Genetic data were obtained using the Korea Biobank Array (referred to as Korean Chip) available through the K-CHIP consortium. Korean Chip, containing about 830 000 single nucleotide polymorphisms (SNPs) specific to the Korean population, was designed by the Center for Genome Science, Korea National Institute of Health, Korea (4845-301, 3000–3031).14 Standard quality control procedures (P value for Hardy-Weinberg equilibrium ≥1.0×10−6, call rate ≥95%, and INFO ≥0.8) were used. Genetic data were imputed using SHAPEIT v.215 and Minimac v.3,16 utilizing the 1000 Genome reference panel phase 3, as well as 397 samples of Korean reference genome provided by the Center for Genome Science of Korea National Institute of Health.

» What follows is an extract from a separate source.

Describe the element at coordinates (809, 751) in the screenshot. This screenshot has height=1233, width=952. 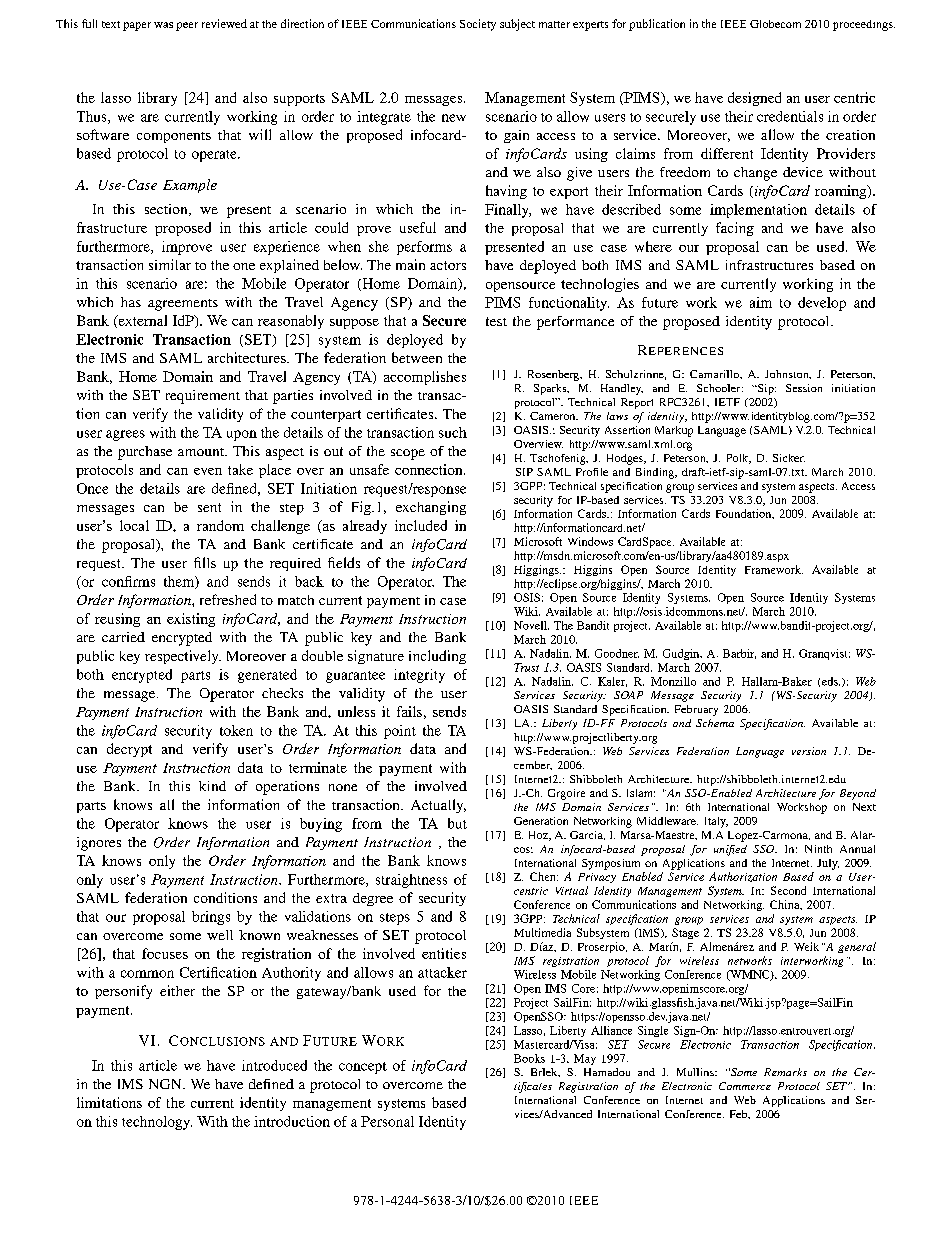
I see `version` at that location.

We performed a genome-wide association study (GWAS) to identify SNPs associated with serum total bilirubin levels, adjusting for age and sex (minor allele frequency ≥0.01, P value for Hardy-Weinberg equilibrium test ≥0.0001). The GWAS of bilirubin was conducted without any transformation. The results are presented in Figure I in the online-only Data Supplement. Applying a Bonferroni multiple testing correction, a total of 1784 SNPs were identified to associated with serum total bilirubin levels at a genome-wide significance level (P<5×10−8). As 2-sample MR analyses generally require SNPs to be independent, we applied a linkage disequilibrium clumping algorithm to identify independent SNPs using an R2 threshold <0.005. After excluding correlated SNPs by clumping algorithm, a total of 10 SNPs were selected as genetic instruments for genetically determined serum bilirubin levels.

A replication of the bilirubin GWAS was also performed using the KCPS-II biobank (n=13 855), and the Human Gene Ontology names of the 10 SNPs were explored from NCBI or PhenoScanner database.17 Cross-referencing identified SNPs using online data resources such as PhenoScanner is valuable in evaluating agreement with previous GWAS analyses, as well as potentially highlighting associations which may violate the underlying MR assumptions. However, it should be acknowledged that as such resources are largely representative of Western populations, the extent to which they are applicable to non-Western populations must be taken into consideration.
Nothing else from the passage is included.